(Records drawn from a dataset)
+ + +

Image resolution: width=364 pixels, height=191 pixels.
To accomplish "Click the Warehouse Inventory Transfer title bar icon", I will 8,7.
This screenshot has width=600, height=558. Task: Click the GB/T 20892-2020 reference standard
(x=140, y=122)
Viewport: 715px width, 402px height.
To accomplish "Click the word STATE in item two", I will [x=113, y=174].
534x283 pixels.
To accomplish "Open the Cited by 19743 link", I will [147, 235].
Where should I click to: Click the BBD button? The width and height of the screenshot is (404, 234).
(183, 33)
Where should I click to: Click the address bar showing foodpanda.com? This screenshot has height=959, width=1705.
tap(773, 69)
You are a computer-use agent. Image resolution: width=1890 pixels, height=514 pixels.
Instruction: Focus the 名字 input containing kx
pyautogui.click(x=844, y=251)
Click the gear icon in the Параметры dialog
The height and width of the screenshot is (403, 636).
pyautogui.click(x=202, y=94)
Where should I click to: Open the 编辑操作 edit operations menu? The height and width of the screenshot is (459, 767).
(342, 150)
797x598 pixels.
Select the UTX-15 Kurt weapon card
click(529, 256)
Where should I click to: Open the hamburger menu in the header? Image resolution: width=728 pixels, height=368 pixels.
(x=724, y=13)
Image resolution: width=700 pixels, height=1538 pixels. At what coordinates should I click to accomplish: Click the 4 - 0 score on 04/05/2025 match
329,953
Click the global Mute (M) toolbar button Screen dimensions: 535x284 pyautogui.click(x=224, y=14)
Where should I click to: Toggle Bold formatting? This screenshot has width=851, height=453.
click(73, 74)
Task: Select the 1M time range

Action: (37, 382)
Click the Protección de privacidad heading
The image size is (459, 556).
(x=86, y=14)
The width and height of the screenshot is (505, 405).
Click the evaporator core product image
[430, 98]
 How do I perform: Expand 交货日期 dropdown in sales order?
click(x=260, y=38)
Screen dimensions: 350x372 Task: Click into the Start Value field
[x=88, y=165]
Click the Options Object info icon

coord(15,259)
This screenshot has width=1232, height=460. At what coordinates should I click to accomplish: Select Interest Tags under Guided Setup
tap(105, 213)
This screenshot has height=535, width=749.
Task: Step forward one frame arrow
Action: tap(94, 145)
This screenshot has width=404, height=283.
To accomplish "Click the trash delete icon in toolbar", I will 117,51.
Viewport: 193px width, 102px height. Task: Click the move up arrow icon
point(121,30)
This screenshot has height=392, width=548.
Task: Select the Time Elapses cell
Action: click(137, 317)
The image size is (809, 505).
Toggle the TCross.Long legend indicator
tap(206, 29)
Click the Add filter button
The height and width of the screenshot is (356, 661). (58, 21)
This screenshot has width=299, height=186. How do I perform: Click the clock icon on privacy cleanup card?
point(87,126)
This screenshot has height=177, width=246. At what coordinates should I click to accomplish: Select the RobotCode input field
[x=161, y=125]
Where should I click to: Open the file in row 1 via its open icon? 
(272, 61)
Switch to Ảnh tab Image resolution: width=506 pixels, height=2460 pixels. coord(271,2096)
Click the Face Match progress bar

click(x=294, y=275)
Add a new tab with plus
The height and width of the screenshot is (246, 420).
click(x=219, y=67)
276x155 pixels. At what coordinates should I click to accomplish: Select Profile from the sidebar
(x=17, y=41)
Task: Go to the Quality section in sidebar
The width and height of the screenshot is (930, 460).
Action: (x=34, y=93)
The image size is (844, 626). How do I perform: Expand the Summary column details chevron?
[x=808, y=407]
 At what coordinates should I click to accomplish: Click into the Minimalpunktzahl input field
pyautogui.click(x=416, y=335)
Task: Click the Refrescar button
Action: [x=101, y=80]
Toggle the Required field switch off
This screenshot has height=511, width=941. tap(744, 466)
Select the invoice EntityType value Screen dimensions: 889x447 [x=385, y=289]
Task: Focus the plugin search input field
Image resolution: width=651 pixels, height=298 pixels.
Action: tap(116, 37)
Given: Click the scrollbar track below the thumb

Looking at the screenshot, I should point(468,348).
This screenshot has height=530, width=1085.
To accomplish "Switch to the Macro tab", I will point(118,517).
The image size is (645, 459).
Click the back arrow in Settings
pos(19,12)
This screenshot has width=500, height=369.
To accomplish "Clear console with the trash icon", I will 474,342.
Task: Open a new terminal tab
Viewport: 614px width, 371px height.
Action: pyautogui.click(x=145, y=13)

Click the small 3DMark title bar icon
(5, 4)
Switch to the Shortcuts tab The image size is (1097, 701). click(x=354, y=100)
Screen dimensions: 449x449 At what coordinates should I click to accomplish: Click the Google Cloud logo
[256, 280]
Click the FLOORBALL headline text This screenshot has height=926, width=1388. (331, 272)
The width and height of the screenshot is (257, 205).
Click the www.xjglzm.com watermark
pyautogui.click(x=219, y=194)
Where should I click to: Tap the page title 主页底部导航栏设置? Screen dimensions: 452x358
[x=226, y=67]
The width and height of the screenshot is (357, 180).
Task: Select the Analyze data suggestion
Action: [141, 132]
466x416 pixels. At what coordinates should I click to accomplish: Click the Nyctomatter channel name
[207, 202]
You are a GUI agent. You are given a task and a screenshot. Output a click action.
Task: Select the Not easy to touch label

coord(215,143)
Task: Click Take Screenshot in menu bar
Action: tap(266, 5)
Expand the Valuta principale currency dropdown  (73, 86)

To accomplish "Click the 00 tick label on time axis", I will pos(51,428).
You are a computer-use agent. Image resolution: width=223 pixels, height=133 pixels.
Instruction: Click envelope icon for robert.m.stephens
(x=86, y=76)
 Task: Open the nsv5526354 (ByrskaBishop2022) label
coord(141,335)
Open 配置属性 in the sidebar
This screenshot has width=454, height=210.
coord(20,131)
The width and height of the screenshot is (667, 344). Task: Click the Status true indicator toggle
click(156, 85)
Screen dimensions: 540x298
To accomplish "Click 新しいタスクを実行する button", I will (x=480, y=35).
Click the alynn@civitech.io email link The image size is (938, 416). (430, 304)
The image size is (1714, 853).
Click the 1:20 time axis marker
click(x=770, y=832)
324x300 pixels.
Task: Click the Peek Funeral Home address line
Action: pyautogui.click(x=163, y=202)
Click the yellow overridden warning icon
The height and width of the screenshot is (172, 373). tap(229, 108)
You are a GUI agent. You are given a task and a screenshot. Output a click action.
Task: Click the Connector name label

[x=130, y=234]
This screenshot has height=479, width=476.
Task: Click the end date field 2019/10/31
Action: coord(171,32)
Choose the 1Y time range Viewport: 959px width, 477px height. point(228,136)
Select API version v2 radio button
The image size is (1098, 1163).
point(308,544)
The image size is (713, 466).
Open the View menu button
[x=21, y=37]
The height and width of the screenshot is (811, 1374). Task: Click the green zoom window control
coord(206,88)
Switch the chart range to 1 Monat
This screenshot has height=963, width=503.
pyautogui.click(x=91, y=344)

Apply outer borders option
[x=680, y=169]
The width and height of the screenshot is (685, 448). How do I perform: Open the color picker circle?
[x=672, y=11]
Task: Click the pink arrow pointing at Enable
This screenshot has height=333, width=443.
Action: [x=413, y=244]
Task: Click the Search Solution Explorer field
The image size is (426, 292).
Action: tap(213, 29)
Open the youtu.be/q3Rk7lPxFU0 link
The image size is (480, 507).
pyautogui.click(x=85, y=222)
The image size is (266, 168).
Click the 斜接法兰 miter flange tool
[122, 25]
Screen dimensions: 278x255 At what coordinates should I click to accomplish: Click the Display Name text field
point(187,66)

+ + +

:: PROBLEM DETAILS ::
Only one span is to be repeated: the line with "Instruction: Click envelope" through the final line of the entries above, word for word.

:: RESULT ::
Instruction: Click envelope icon for robert.m.stephens
(x=86, y=76)
 Task: Open the nsv5526354 (ByrskaBishop2022) label
coord(141,335)
Open 配置属性 in the sidebar
This screenshot has width=454, height=210.
coord(20,131)
The width and height of the screenshot is (667, 344). Task: Click the Status true indicator toggle
click(156, 85)
Screen dimensions: 540x298
To accomplish "Click 新しいタスクを実行する button", I will (x=480, y=35).
Click the alynn@civitech.io email link The image size is (938, 416). (430, 304)
The image size is (1714, 853).
Click the 1:20 time axis marker
click(x=770, y=832)
324x300 pixels.
Task: Click the Peek Funeral Home address line
Action: pyautogui.click(x=163, y=202)
Click the yellow overridden warning icon
The height and width of the screenshot is (172, 373). tap(229, 108)
You are a GUI agent. You are given a task and a screenshot. Output a click action.
Task: Click the Connector name label

[x=130, y=234]
This screenshot has height=479, width=476.
Task: Click the end date field 2019/10/31
Action: coord(171,32)
Choose the 1Y time range Viewport: 959px width, 477px height. point(228,136)
Select API version v2 radio button
The image size is (1098, 1163).
point(308,544)
The image size is (713, 466).
Open the View menu button
[x=21, y=37]
The height and width of the screenshot is (811, 1374). Task: Click the green zoom window control
coord(206,88)
Switch the chart range to 1 Monat
This screenshot has height=963, width=503.
pyautogui.click(x=91, y=344)

Apply outer borders option
[x=680, y=169]
The width and height of the screenshot is (685, 448). How do I perform: Open the color picker circle?
[x=672, y=11]
Task: Click the pink arrow pointing at Enable
This screenshot has height=333, width=443.
Action: [x=413, y=244]
Task: Click the Search Solution Explorer field
The image size is (426, 292).
Action: tap(213, 29)
Open the youtu.be/q3Rk7lPxFU0 link
The image size is (480, 507).
pyautogui.click(x=85, y=222)
The image size is (266, 168).
Click the 斜接法兰 miter flange tool
[122, 25]
Screen dimensions: 278x255 At what coordinates should I click to accomplish: Click the Display Name text field
point(187,66)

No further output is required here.